4. Hydra / OmegaConf¶
This page uses the same tiny “trainer” to show how Hydra/OmegaConf works compared to pconfigs.
What to look for:
The command is not a single source of truth for the experiment (you often pass both an entry script and config selection/overrides).
Computed values use interpolations/resolvers (the YAML doesn’t show where a resolver is defined).
You run a script (
train.py), not a config object.The config points to types by string-ish paths (config groups), not Python symbols you import.
To get a full
lr_schedulein the resolved config, you typically write a resolver in Python.Hydra can print the composed config (and can resolve
${...}), but it’s not the default “artifact” workflow likepconfigs.print.As derived values get more complex (especially for nested submodule configs), YAML interpolations/resolvers become a small, implicit programming layer. Concrete problems include:
The YAML can “reach around” across the config tree (
${...}paths), creating hidden dependencies that are hard to track and easy to break during restructuring.Resolver logic lives in Python, but the YAML doesn’t say where it is defined; the config becomes less navigable and harder to refactor safely.
Complex derived values tend to have weaker validation and typing; errors often show up at resolve/instantiate time with stack traces that don’t explain the intended meaning.
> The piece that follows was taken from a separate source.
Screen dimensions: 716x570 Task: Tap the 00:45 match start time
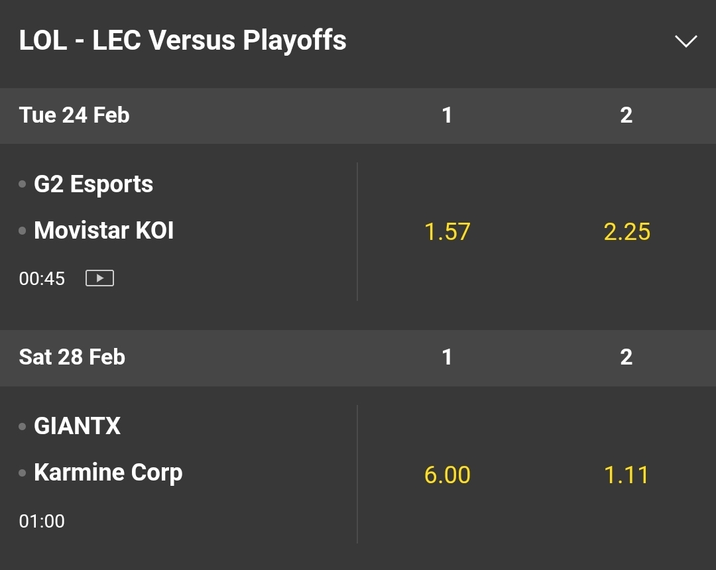click(42, 279)
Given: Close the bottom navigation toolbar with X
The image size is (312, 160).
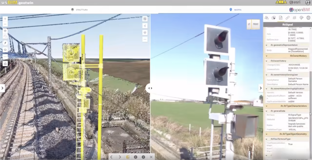Looking at the screenshot, I should [151, 157].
“Printing the config” helps for values that live in the config tree, but if additional kwargs are computed in Python during instantiation, you must log/dump those runtime-resolved values separately.
4.1. Typical invocation¶
python train.py experiment=second
4.2. The current experiment config: conf/experiment/second.yaml¶
defaults:
- first
- _self_
# Override only what changed.
trainer:
base_lr: 1e-3
steps: ${sub:${len:${.lr_schedule}},1}
This uses Hydra’s config composition: second.yaml includes first.yaml, then overrides a few values. The _self_ entry makes sure values in this file win.
4.3. The base experiment config: conf/experiment/first.yaml¶
trainer:
steps: 3
base_lr: 3e-4
total_steps: 6
min_lr_ratio: 0.1
grad_accum_steps: 4
num_devices: 2
# A simple computed value via a resolver (defined in Python).
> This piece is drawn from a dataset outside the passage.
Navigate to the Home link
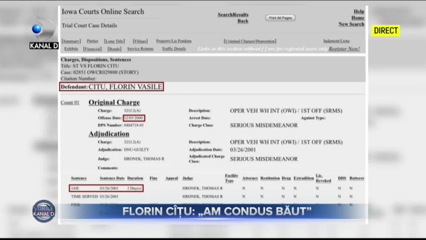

effective_batch_size: ${mul:${.grad_accum_steps},${.num_devices}}
# A complex computed value via a resolver (also defined in Python).
lr_schedule: ${lr_schedule:${.base_lr},${.total_steps},${.min_lr_ratio}}
4.4. The printed config¶
Hydra can print the composed config (and can resolve ${...} interpolations). Example output:
experiment:
trainer:
steps: 5
base_lr: 0.001
total_steps: 6
min_lr_ratio: 0.1
grad_accum_steps: 4
num_devices: 2
effective_batch_size: 8
lr_schedule:
- 0.001
- 0.0009140576474687264
- 0.0006890576474687263
- 0.00041094235253127365
- 0.00018594235253127367
- 0.0001
4.5. The trainer script: train.py¶
from __future__ import annotations
from dataclasses import dataclass
import hydra
import math
from omegaconf import OmegaConf
def make_lr_schedule(
base_lr: float,
total_steps: int,
min_lr_ratio: float,
) -> list[float]:
if (total_steps <= 0) or (not 0.0 <= min_lr_ratio <= 1.0):
raise ValueError(f"Invalid schedule config: total_steps={total_steps} min_lr_ratio={min_lr_ratio}")
min_lr = base_lr * min_lr_ratio
cosine_denom = max(1, total_steps - 1)
return [
min_lr
+ (base_lr - min_lr) * 0.5 * (1.0 + math.cos(math.pi * step / cosine_denom))
for step in range(total_steps)
]
@dataclass(frozen=True)
class TrainerConfig:
steps: int
base_lr: float
total_steps: int
min_lr_ratio: float
grad_accum_steps: int
num_devices: int
effective_batch_size: int
lr_schedule: list[float]
@hydra.main(version_base=None, config_path="conf", config_name="config")
def main(cfg) -> None:
# Resolvers used by the YAML live here, not in the config file.
OmegaConf.register_new_resolver("mul", lambda a, b: int(a) * int(b), replace=True)
OmegaConf.register_new_resolver("len", lambda x: len(x), replace=True)
OmegaConf.register_new_resolver("sub", lambda a, b: int(a) - int(b), replace=True)
OmegaConf.register_new_resolver(
"lr_schedule",
lambda base_lr, total_steps, min_lr_ratio: OmegaConf.create(
make_lr_schedule(
base_lr=float(base_lr),
total_steps=int(total_steps),
min_lr_ratio=float(min_lr_ratio),
)
),
replace=True,
)
trainer = OmegaConf.to_object(cfg.experiment.trainer)
trainer_config = TrainerConfig(**trainer)
for step in range(trainer_config.steps):
lr = trainer_config.lr_schedule[step]
print(f"step={step} lr={lr}")
if __name__ == "__main__":
main()